EXCERPT >>
+--
Similarly, tan(B) = 3, we can make a right triangle with opposite side \(y=3\) and adjacent side \(x=1\); the hypotenuse is 
\(r=\sqrt{10}\). So \(\sin(B) = \frac{3}{\sqrt{10}}\), and \(\cos(B) = \frac{1}{\sqrt{10}}\).

Now we can put these values into the angle-sum formula:

\(\cos(A+B) = \cos(A)\cos(B) – \sin(A)\sin(B) = \frac{1}{\sqrt{5}} \frac{1}{\sqrt{10}} – \frac{2}{\sqrt{5}} \frac{3}{\sqrt{10}} = \frac{-5}{\sqrt{50}}  = -\frac{1}{\sqrt{2}} \).

To check, what do we get using the calculator? \(\arctan(2) = 63.43°\); \(\arctan(3) = 71.57°\); \(\arctan(2) + \arctan(3) = 63.43° + 71.57° = 135° \), and we know that \(cos(135°) = -\frac{1}{\sqrt{2}} \). So we got it right.

There was one more problem in this series:

Trig(double inverse trig)

How do I simplify this: sin(2 arccos x)

What I did was I solve it in terms of cos, so
sqrt(1 – (cos(2 arccos x))^2)
so I’ll have sqrt(1 – 4x^2).

I have a bad feeling about this.

Doctor Fenton took this one:

You are on the right track by using a trigonometric identity to simplify the problem, but you have to be careful not to make up your own identities. You have rewritten the given expression in terms of cos(2 arccos(x)), but in evaluating cos(2 arccos(x)), you seem to assume that

cos(2 arccos(x)) = 2 cos(arccos(x)), 

which is not correct.

Let θ = arccos(x), so that cos(θ) = x. Then you should know that cos(2θ) is not the same as 2 cos(θ). There is an identity which expresses cos(2θ) in terms of sin(θ) and cos(θ), and you need to use that to evaluate cos(2θ). You know that cos(θ) = x, and the first identity you used will give you the value of sin(θ) when cos(θ) = x.

The student got it:

Oh! Oh! So my starting equation will be sqrt(1 – cos(2 arccos x)^2)
Let θ = arccos x. So x = cos θ, and the expression is
= sqrt(1 – (cos 2θ )^2)
= sqrt(1 – (cos^2 θ – sin^2 θ )^2)
Then I notice that sin^2 θ can be equal to 1 – cos^2 θ .

I LITERALLY SCREAMED THE MOMENT I NOTICED THAT!! I FEEL VICTORIOUS!!! 

= sqrt(1 – (1 – 2 cos^2 θ )^2)
= sqrt(1 – (1 – 2 cos^2 θ – 2 cos^2 θ + 4 cos^4 θ ))
= sqrt(4 cos^2 θ – 4 cos^4 θ )
= sqrt(4 cos^2 θ )(sqrt(1 – cos^2 θ )) = 2 cos(arccos x)(sqrt(1 – (cos(arccos x))^2)
My final answer is…(drum roll please)
Tada!!
2x sqrt(1 – x^2)
+--
EXCERPTED DATA >>
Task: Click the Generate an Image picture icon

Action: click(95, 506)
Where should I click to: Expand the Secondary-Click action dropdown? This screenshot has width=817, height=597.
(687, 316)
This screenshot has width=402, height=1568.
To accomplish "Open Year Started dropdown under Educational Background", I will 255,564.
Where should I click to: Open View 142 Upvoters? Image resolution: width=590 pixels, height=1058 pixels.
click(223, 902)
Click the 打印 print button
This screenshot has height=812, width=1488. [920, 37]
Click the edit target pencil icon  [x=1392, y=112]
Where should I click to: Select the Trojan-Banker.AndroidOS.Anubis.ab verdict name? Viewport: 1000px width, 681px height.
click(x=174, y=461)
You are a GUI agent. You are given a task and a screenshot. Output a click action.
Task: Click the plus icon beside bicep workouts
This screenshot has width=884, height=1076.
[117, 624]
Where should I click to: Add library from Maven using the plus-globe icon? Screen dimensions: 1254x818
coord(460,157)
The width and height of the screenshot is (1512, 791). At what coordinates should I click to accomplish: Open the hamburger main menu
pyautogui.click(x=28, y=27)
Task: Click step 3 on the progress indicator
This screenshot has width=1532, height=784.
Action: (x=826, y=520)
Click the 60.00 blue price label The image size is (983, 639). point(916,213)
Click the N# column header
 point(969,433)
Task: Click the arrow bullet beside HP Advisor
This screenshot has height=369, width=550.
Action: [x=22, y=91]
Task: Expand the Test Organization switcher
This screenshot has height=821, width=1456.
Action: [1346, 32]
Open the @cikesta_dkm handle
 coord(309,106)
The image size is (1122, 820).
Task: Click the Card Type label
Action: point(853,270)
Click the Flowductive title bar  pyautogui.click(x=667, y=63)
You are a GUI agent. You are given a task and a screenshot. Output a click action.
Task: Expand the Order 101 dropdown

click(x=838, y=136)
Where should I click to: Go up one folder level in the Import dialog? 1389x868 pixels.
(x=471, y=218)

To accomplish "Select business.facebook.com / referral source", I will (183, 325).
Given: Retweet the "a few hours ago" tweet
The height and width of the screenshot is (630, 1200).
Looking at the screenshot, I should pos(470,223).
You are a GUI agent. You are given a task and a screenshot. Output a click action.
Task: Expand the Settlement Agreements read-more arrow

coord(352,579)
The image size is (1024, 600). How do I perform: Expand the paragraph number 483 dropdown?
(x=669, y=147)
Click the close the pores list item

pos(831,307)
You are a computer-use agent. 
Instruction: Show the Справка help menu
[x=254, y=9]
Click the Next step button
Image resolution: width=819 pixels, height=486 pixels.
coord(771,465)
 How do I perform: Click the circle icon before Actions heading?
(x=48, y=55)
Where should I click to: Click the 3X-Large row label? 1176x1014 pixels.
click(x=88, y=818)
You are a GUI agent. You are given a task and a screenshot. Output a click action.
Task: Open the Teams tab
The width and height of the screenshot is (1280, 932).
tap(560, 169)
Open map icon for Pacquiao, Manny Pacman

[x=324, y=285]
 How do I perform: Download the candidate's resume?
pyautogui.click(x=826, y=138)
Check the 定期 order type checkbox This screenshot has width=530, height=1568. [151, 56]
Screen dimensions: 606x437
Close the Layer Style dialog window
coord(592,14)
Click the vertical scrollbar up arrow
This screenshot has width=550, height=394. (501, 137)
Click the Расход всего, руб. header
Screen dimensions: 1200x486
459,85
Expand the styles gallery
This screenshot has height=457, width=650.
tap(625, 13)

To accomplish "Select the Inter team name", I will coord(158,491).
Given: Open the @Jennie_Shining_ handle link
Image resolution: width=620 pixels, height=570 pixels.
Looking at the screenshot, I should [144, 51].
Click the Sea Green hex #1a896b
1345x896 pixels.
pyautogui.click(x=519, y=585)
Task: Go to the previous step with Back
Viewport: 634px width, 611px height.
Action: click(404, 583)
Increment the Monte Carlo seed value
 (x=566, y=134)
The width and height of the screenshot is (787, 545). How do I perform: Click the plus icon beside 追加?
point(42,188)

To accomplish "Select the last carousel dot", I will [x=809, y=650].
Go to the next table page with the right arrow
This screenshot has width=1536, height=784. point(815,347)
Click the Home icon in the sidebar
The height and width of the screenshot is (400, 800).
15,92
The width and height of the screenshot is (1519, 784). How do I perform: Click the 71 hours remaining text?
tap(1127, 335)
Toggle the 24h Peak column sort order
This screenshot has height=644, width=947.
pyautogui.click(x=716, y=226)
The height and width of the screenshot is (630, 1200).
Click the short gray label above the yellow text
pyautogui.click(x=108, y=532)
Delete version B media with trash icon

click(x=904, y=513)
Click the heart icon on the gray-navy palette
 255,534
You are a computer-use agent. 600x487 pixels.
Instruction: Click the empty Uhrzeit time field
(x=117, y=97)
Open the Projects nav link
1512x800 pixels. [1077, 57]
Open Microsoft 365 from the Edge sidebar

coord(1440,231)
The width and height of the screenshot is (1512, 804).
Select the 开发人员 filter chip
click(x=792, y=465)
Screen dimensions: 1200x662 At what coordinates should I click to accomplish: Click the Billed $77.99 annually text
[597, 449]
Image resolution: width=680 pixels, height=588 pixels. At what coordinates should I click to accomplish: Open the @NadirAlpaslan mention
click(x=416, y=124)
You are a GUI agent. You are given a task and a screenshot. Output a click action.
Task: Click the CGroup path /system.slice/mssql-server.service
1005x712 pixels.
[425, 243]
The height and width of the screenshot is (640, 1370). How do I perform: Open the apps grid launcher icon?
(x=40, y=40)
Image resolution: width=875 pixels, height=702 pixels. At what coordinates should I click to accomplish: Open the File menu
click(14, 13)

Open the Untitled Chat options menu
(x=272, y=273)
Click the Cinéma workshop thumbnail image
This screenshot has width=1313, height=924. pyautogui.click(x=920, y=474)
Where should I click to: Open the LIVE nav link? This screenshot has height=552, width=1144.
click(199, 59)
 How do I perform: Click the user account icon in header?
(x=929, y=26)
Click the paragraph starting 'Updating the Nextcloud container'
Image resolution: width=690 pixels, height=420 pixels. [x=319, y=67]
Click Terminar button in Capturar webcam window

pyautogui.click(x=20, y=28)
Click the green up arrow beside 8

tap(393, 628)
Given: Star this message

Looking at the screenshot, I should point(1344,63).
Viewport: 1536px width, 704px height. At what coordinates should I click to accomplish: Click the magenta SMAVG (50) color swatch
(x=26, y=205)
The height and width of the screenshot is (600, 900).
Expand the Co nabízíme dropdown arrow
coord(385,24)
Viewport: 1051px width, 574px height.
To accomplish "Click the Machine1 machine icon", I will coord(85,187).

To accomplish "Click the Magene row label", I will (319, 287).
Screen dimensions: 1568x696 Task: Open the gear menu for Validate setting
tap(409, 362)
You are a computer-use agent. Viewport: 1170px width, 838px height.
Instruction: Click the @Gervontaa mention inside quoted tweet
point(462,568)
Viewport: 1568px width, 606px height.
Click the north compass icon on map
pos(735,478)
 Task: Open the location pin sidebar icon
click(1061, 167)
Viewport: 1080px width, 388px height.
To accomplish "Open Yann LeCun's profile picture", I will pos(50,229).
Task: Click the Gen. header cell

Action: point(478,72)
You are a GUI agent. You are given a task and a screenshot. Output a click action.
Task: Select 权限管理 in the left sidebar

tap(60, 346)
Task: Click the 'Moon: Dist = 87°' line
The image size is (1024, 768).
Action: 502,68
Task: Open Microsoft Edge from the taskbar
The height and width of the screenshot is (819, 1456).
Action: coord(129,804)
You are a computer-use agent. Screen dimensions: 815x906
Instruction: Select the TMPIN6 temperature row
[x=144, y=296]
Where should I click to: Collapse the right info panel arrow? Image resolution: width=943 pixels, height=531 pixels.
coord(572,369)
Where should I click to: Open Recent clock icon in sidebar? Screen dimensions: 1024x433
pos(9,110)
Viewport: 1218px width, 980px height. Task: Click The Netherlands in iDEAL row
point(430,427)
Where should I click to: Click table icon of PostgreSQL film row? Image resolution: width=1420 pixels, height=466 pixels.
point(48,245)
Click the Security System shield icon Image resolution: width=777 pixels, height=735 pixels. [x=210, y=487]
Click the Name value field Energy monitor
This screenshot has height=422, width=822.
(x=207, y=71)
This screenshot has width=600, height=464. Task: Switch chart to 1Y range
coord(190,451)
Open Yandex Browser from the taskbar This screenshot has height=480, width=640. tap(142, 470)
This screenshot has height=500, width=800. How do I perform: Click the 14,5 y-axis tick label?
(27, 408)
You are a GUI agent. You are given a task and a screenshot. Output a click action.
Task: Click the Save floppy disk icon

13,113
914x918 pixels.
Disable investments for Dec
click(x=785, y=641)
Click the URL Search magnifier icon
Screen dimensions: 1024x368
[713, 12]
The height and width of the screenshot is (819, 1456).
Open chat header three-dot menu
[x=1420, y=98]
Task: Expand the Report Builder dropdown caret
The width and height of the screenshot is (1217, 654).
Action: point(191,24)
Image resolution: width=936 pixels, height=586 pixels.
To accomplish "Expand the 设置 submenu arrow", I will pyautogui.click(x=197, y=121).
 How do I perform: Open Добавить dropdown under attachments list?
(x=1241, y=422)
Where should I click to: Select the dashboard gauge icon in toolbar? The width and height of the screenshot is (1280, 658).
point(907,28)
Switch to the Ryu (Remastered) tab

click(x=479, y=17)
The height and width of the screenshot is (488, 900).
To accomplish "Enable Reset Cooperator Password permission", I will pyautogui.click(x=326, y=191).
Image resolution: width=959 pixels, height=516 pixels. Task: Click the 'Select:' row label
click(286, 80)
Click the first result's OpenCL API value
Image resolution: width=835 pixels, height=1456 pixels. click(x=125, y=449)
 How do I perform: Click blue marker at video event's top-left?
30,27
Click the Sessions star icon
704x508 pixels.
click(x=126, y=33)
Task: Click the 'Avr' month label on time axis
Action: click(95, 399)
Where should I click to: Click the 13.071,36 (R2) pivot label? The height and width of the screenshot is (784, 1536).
+--
WRITTEN PROBLEM 1 >>
Answer these questions about the trig excerpt, one answer per line, marked (a), (b), (c):
(a) What is the hypotenuse of the right triangle built for tan(B) = 3?
(b) What sum does the calculator give for arctan(2) + arctan(3)?
(c) What final answer does the student give for sin(2 arccos x)?
WRITTEN PROBLEM 2 >>
In the listing, take the lines from its first line up to and including the line with "will (183, 325).". Write them out again with "dropdown" swapped for "menu" and everything else left unchanged.

ANSWER 1 >>
(a) √10
(b) 135°
(c) 2x sqrt(1 – x^2)

ANSWER 2 >>
Task: Click the Generate an Image picture icon

Action: click(95, 506)
Where should I click to: Expand the Secondary-Click action menu? This screenshot has width=817, height=597.
(687, 316)
This screenshot has width=402, height=1568.
To accomplish "Open Year Started menu under Educational Background", I will 255,564.
Where should I click to: Open View 142 Upvoters? Image resolution: width=590 pixels, height=1058 pixels.
click(223, 902)
Click the 打印 print button
This screenshot has height=812, width=1488. [920, 37]
Click the edit target pencil icon  [x=1392, y=112]
Where should I click to: Select the Trojan-Banker.AndroidOS.Anubis.ab verdict name? Viewport: 1000px width, 681px height.
click(x=174, y=461)
You are a GUI agent. You are given a task and a screenshot. Output a click action.
Task: Click the plus icon beside bicep workouts
This screenshot has width=884, height=1076.
[117, 624]
Where should I click to: Add library from Maven using the plus-globe icon? Screen dimensions: 1254x818
coord(460,157)
The width and height of the screenshot is (1512, 791). At what coordinates should I click to accomplish: Open the hamburger main menu
pyautogui.click(x=28, y=27)
Task: Click step 3 on the progress indicator
This screenshot has width=1532, height=784.
Action: (x=826, y=520)
Click the 60.00 blue price label The image size is (983, 639). point(916,213)
Click the N# column header
 point(969,433)
Task: Click the arrow bullet beside HP Advisor
This screenshot has height=369, width=550.
Action: [x=22, y=91]
Task: Expand the Test Organization switcher
This screenshot has height=821, width=1456.
Action: [1346, 32]
Open the @cikesta_dkm handle
 coord(309,106)
The image size is (1122, 820).
Task: Click the Card Type label
Action: point(853,270)
Click the Flowductive title bar  pyautogui.click(x=667, y=63)
You are a GUI agent. You are given a task and a screenshot. Output a click action.
Task: Expand the Order 101 menu

click(x=838, y=136)
Where should I click to: Go up one folder level in the Import dialog? 1389x868 pixels.
(x=471, y=218)

To accomplish "Select business.facebook.com / referral source", I will (183, 325).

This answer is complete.